Shares reserved under Series A warrant

 

 

7,802,241

 

 

 

7,802,241

 

Shares reserved under Series B warrant

 

 

2,524,732

 

 

 

2,574,727

 

Shares reserved for future option grants under equity plans

 

 

1,521,028

 

 

 

1,117,796

 

Outstanding stock options under equity incentive plans

 

 

4,667,173

 

 

 

4,146,928

 

Outstanding warrants

 

 

727,122

 

 

 

727,122

 

Shares reserved under the 2015 employee stock purchase plan

 

 

17,500

 

 

 

17,500

 

Total common stock reserved for issuance

 

 

17,259,796

 

 

 

16,386,314

 

 

Preferred Stock

On November 13, 2019, the Company completed an underwritten public offering whereby it issued 103,000 shares of Series A Convertible Voting Preferred Stock together with Series A warrants and Series B warrants for a combined purchase price of $1,000. The aggregate proceeds received by the Company was $97.7 million, net of underwriting discounts and commissions and offering expenses. Each share of Series A Preferred Stock was convertible into shares of the Company’s common stock equal to the stated value of the Series A Preferred Stock of $1,000 divided by the voting conversion price of $13.20. On January 29, 2020, all shares of Series A Preferred Stock converted into 7,803,273 shares of the Company’s common stock.

Common Stock Warrants

In connection with the Company’s November 2019 public offering of the Series A Preferred Stock, the Company issued Series A warrants to purchase up to 7,802,241 shares of common stock at an exercise price equal to $13.20, and Series B warrants to purchase up to 2,574,727 shares of common stock at an exercise price equal to $13.20. Both Series A and Series B warrants are exercisable following stockholder approval in January 2020 of an increase in authorized common stock sufficient to allow for the exercise of the warrants, subject to certain beneficial ownership limitations. The Series A warrants will expire five years from the date they first became exercisable or on January 22, 2025 and contain a cash and/or cashless exercise provision. The Series B warrants will expire on the 75th day anniversary following the announcement of top-line data from the Company’s MOMENTUM Phase 3 clinical trial of momelotinib and may only be exercised by paying the exercise price in cash. During the three months ended March 31, 2021, 151,500 Series B warrants to purchase 49,995 shares of common stock were exercised for proceeds of $0.7 million. There were no warrants exercised during the three months ended March 31, 2020.

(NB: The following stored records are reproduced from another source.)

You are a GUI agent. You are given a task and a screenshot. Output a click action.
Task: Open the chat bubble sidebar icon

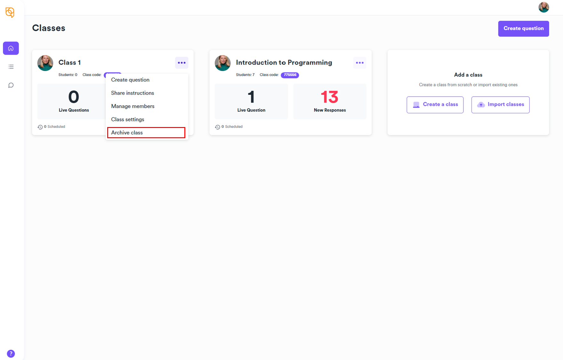[11, 85]
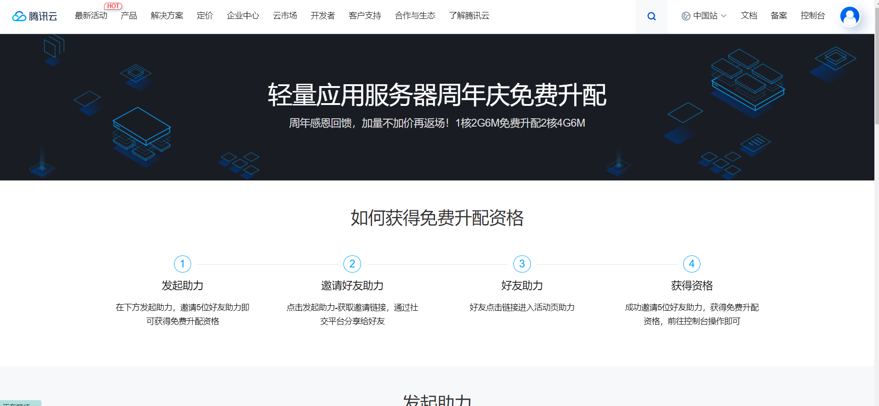This screenshot has width=879, height=406.
Task: Click step 2 circle icon
Action: (352, 264)
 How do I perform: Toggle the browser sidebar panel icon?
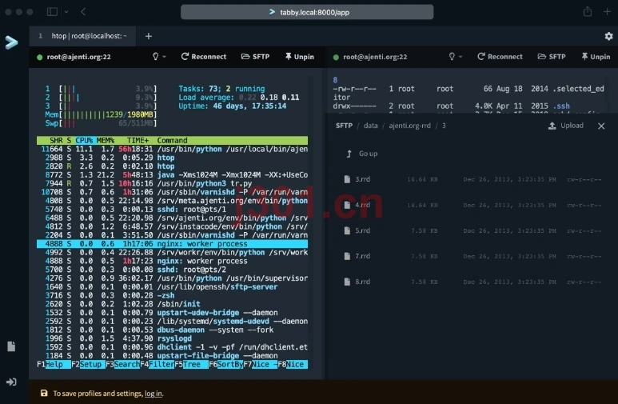(x=52, y=12)
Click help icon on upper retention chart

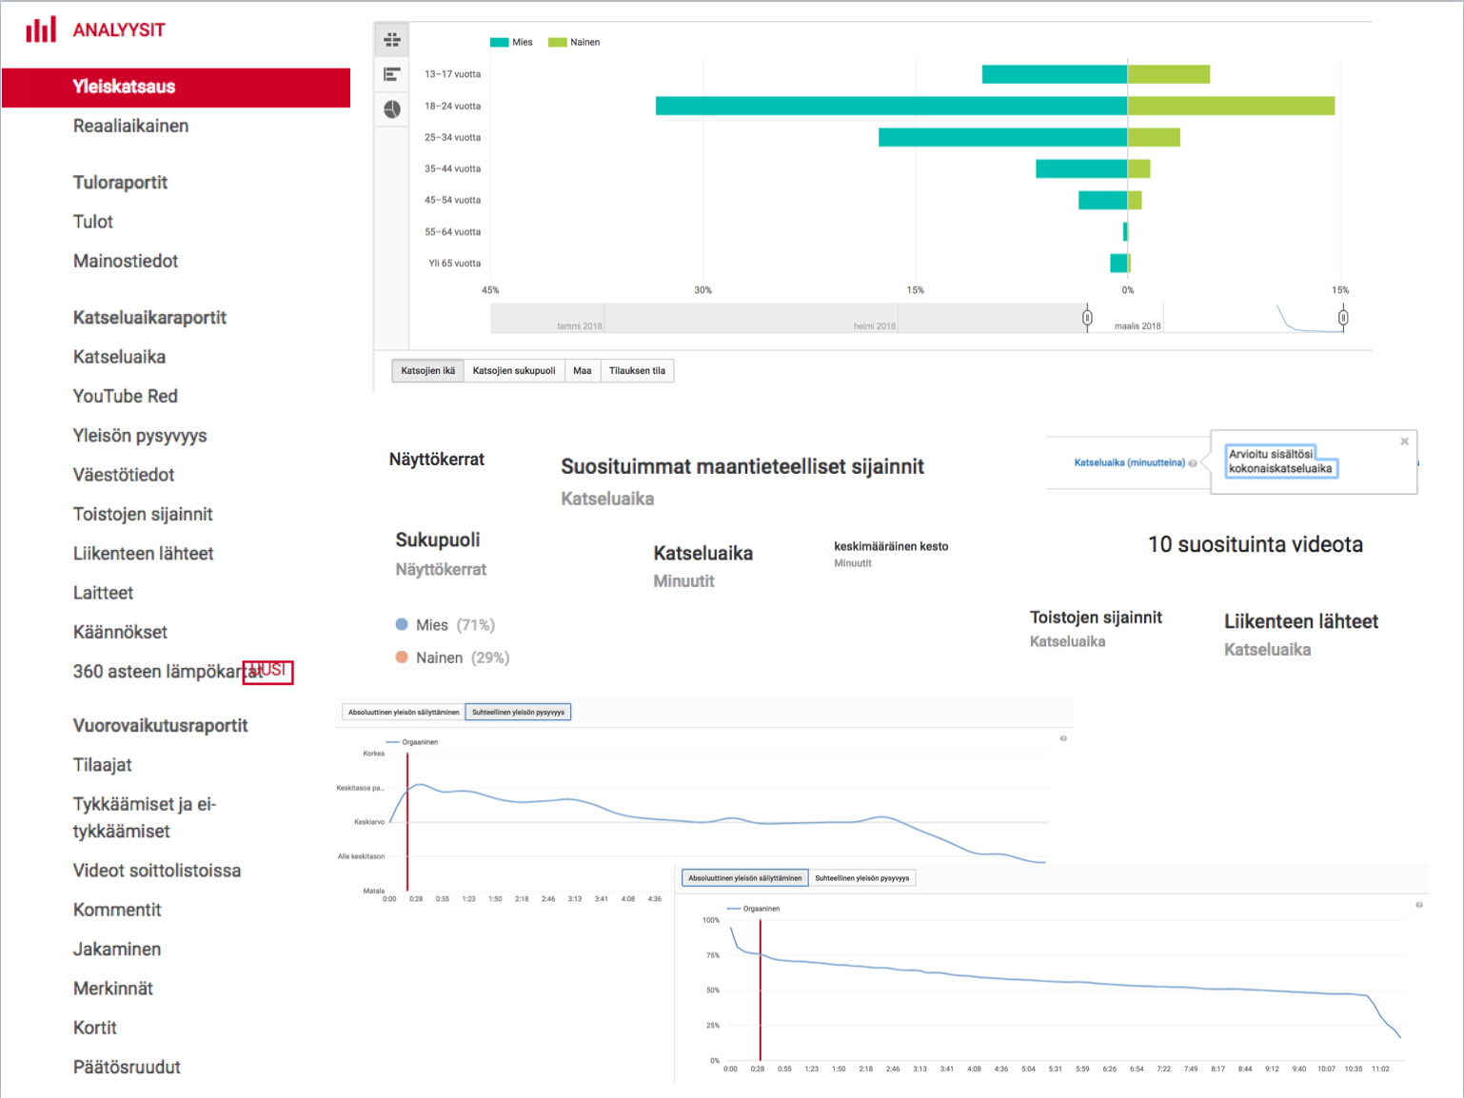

In connection with obligations under the amendment to the Asset Purchase Agreement (See Note 7), the Company issued to Gilead 725,283 shares of the Company’s common stock and a warrant to purchase 725,283 shares of common stock at a price per share of $13.20 on January 31, 2020. The warrant is immediately exercisable, will expire on January 31, 2025 and contains a cash and/or cashless exercise provision.

In August 2018, in connection with a Loan and Security Agreement (Loan Agreement) with Silicon Valley Bank (SVB), the Company issued a warrant to SVB to purchase 1,839 of the Company’s common stock at a price per share of $74.80. The warrant is immediately exercisable, will expire on August 21, 2028 and contains a cashless exercise provision.